At SoundCloud, we initially implemented this technique by building tooling to allow packaging and publishing release candidates into a canary environment and configuring load balancers to divert a small amount of production traffic to it. By comparing metrics between production and canary environments, our developers are able to identify faulty release candidates before they make it to production.
This was very convenient, but it came with some disadvantages. As it was a manual process and not integrated in the CD pipelines, it was easy for developers to forget to turn off old release candidates. Multiple versions receiving production traffic sometimes caused confusion and hard-to-debug issues. And although the process was documented, not everyone in the company was aware of the possibility of using canary environments. As a tedious manual process needed to be followed, it was only used for a very small number of releases. Finally, both the lack of traceability and allowing any developer to put arbitrary code into production without following standard quality checks came with a set of security and safety concerns.
Iteration 2: Canary Pipeline Integration
A natural next step was to integrate canaries into our deployment pipeline, thereby automating the process and ensuring it was used for every release. This also ensured that any code receiving production traffic had passed our standard quality processes and that the release candidate running in the canary environment was up to date.

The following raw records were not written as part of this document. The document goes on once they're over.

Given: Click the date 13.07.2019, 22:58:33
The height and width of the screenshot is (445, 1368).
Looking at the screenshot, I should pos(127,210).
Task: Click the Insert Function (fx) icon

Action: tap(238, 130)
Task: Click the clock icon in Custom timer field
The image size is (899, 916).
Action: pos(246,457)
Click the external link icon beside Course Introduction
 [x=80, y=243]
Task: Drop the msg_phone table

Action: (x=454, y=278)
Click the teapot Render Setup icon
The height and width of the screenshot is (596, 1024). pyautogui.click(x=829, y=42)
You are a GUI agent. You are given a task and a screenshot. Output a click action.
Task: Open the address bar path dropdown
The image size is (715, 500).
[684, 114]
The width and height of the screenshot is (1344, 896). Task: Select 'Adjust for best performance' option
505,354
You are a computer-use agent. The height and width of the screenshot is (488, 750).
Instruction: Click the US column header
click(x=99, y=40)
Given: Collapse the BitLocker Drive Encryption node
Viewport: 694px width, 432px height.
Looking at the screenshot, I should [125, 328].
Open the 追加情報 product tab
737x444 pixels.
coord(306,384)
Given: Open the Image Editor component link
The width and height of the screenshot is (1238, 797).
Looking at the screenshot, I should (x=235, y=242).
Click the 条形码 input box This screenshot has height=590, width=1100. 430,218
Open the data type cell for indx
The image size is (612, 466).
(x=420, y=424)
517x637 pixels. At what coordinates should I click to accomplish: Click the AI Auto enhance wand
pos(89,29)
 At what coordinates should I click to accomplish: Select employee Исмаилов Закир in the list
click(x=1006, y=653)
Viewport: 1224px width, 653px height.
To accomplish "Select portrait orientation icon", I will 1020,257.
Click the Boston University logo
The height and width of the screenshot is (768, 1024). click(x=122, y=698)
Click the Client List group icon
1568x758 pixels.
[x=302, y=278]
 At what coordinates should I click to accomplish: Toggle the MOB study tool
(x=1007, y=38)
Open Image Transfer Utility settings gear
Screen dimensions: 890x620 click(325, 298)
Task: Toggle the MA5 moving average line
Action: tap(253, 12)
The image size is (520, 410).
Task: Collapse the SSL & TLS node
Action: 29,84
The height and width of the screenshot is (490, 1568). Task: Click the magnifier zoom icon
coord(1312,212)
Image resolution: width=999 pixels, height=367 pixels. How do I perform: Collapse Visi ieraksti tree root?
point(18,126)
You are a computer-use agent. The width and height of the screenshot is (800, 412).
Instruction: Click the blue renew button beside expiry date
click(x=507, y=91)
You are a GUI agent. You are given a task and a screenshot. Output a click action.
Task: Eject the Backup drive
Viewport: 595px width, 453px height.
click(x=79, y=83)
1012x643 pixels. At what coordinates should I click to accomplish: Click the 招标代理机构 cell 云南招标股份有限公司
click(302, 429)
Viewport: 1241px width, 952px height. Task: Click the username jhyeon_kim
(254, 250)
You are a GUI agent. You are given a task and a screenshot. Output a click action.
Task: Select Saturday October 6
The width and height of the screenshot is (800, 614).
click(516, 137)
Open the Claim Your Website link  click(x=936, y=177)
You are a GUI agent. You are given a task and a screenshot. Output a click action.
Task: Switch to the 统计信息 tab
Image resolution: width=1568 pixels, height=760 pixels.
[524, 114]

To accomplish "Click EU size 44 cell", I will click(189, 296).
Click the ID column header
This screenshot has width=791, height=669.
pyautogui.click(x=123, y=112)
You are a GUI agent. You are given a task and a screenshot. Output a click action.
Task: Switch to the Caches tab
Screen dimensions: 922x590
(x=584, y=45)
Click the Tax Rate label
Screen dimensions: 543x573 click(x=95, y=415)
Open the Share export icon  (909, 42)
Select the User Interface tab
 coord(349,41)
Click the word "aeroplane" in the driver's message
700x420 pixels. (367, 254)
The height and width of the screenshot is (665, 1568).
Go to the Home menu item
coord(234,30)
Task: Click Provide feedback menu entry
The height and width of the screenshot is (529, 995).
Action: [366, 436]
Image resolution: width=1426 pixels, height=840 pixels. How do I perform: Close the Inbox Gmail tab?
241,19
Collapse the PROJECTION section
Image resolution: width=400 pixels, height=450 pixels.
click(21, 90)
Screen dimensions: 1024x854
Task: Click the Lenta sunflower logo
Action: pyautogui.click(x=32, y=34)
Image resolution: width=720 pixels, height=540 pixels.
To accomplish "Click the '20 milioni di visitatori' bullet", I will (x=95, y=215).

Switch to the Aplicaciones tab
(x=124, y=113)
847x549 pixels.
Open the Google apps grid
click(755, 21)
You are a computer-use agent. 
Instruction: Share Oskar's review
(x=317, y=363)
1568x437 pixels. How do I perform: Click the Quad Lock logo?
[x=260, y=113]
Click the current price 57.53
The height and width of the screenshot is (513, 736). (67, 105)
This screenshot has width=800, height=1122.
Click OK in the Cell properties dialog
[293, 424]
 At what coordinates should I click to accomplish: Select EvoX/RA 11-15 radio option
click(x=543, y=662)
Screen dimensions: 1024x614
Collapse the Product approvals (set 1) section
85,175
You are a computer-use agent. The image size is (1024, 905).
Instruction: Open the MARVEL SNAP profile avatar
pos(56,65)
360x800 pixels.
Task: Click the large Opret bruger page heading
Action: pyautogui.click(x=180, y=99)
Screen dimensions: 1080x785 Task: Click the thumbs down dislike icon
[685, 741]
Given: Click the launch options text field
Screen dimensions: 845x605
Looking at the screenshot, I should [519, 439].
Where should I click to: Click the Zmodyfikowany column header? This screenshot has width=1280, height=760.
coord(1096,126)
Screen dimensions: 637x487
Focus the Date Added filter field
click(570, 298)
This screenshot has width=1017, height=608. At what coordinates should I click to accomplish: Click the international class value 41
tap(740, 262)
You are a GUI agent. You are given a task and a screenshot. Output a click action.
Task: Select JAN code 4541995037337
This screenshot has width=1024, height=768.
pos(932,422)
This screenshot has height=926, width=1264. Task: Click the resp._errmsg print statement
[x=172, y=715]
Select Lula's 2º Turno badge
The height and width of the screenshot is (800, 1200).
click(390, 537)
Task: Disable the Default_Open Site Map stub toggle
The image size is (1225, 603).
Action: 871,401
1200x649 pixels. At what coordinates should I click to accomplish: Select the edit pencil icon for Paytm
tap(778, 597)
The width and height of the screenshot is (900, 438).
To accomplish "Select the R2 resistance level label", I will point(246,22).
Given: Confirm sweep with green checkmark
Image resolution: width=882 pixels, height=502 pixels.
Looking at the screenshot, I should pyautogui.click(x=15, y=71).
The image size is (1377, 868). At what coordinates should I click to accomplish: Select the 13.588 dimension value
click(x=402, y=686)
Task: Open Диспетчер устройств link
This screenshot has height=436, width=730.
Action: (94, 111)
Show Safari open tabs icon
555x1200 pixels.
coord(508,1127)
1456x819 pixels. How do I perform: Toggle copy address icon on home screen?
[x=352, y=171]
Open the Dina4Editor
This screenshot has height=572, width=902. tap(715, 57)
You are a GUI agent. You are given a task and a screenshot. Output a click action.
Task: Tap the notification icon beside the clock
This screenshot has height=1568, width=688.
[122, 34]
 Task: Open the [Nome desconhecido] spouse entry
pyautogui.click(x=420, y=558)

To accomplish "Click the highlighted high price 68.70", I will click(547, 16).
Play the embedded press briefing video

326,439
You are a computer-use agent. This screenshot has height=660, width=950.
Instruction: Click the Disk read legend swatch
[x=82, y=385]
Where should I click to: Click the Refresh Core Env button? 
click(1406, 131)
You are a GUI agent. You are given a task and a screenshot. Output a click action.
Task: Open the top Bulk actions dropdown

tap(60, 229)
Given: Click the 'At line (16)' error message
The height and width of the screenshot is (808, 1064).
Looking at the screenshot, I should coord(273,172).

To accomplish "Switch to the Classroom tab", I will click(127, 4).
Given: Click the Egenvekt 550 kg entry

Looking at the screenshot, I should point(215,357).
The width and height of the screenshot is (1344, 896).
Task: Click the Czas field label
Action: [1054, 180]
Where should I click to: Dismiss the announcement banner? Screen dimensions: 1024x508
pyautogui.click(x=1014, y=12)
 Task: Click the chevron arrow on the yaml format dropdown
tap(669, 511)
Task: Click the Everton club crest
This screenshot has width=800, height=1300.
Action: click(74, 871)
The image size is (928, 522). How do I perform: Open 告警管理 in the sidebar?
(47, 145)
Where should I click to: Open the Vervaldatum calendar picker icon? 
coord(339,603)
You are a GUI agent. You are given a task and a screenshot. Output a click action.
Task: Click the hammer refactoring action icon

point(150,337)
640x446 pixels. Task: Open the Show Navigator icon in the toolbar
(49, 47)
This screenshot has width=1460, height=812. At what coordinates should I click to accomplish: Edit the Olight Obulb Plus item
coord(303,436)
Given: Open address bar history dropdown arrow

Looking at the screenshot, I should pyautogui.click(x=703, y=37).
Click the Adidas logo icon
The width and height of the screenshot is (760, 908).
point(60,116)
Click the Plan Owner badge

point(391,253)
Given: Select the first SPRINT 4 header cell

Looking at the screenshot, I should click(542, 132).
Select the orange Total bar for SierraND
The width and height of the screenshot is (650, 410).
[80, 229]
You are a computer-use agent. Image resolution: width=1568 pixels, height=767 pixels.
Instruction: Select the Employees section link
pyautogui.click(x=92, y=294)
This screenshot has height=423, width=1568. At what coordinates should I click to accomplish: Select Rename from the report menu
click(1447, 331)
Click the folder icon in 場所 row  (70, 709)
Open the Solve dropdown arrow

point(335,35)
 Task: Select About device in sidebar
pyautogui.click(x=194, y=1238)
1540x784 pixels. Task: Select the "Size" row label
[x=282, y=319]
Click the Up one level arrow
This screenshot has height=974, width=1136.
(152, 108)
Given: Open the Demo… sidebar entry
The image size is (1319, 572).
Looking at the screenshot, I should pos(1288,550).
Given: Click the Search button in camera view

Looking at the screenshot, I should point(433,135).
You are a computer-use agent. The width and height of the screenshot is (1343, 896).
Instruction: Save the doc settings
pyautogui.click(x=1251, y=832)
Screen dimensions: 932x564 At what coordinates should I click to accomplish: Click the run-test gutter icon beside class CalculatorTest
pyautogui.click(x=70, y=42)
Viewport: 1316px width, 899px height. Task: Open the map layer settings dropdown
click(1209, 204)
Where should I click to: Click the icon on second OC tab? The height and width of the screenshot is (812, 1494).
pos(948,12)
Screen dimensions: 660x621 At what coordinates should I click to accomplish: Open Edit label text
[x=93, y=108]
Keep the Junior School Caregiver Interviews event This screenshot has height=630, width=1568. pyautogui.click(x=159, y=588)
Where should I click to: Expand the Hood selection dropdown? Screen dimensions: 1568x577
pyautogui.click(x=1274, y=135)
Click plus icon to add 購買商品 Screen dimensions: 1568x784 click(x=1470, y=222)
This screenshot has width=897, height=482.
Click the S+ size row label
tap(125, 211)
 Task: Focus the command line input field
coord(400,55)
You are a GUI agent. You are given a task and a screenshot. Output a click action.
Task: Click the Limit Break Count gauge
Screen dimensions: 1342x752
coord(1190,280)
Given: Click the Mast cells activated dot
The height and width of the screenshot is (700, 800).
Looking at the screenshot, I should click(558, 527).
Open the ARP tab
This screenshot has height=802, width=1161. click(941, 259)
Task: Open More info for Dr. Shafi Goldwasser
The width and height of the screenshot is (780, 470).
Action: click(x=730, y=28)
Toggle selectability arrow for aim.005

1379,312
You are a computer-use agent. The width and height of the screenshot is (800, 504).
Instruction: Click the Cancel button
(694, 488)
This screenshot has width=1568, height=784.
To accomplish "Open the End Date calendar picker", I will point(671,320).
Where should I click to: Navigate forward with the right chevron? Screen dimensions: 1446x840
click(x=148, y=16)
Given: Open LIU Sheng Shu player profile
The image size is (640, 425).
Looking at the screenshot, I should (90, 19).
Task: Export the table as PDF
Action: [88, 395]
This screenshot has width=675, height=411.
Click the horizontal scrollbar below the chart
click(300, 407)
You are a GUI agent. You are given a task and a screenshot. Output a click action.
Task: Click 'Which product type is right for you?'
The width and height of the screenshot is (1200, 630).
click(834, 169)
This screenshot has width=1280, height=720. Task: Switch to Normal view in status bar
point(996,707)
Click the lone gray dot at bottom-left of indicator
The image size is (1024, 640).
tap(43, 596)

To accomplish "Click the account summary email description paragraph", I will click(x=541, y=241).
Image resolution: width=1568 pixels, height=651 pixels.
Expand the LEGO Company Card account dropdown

With these changes in effect, the pipeline looked like this:
Every change went through a canary step in which developers could manually compare metrics and identify issues before proceeding to a full production deploy.
This was a clear improvement over the previous situation, but it was still a manual process that relied on developers carefully looking at relevant graphs and spotting potential problems, which was time-consuming and error prone.
Iteration 3: Automated Canary Verification
In order to fully automate our deployments, we had to solve the problem of automatic canary verification. We soon realized we could leverage our existing monitoring and alerting infrastructure to accomplish just that.
Every service at SoundCloud has a set of defined rules used to detect anomalies and undesired behaviors. With small modifications to the rule expressions, we were able to detect these conditions in each of our defined environments.
The missing piece was to query our monitoring system from the CD pipelines to automatically detect and roll back any change introducing regressions. This allowed us to remove manual intervention while ensuring the same standards of quality used for our production environments.
The resulting pipeline looked like this:
The addition of automatic canary deployments and verifications at SoundCloud was a massive success and has greatly improved our productivity and reliability. The confidence we have in automatically detecting any regression has removed the manual toil around deployment and enables our developers to focus on adding value without spending time babysitting deployments. When things inevitably go wrong, we now have yet another safety net that protects us from large-scale outages. Using automatic processes and removing human interaction to verify and roll back faulty deployments has greatly reduced our Mean Time to Detect (MTTD) and Mean Time to Recovery (MTTR).